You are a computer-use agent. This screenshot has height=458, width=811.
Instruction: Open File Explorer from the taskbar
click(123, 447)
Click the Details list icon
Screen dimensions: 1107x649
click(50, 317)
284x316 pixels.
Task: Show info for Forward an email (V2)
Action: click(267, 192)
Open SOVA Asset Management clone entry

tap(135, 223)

■ Task description
Substitute "Control Panel" for "File Explorer" in the records above and write them out again, with everything else left as it is.

■ Task response
You are a computer-use agent. This screenshot has height=458, width=811.
Instruction: Open Control Panel from the taskbar
click(123, 447)
Click the Details list icon
Screen dimensions: 1107x649
click(50, 317)
284x316 pixels.
Task: Show info for Forward an email (V2)
Action: click(267, 192)
Open SOVA Asset Management clone entry

tap(135, 223)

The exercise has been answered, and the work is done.